La solución propuesta
Especialistas en recursos hídricos consideran “absolutamente imprescindible y necesario” avanzar con un plan maestro para evitar problemas mayores con el agua. En opinión de los expertos, en la formulación ese plan rector deberían intervenir, además de los organismos gubernamentales competentes, las universidades, empresas privadas y los consejos profesionales que tienen injerencia directa sobre la exploración, explotación y el manejo de los recursos hídricos.

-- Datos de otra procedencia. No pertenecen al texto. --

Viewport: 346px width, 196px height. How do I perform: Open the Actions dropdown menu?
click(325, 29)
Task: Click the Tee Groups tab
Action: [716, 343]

Salta cuenta, en esta materia, con calificados profesionales, de modo que no resultaría necesario acudir a expertos foráneos. También deberían tenerse presentes algunas experiencias cercanas, como las de los acueductos Norte y Sur, para mejorar resultados. Si bien se trata de dos obras importantes para el abastecimiento de la capital, es sabido que durante la época de crecientes del río La Caldera la captación no funciona correctamente e ingresa al acueducto una elevada carga de sólidos en suspensión (turbiedad). Por esta razón, la zona norte de la ciudad de Salta sufre frecuentes interrupciones en el servicio a lo largo de la temporada de lluvias.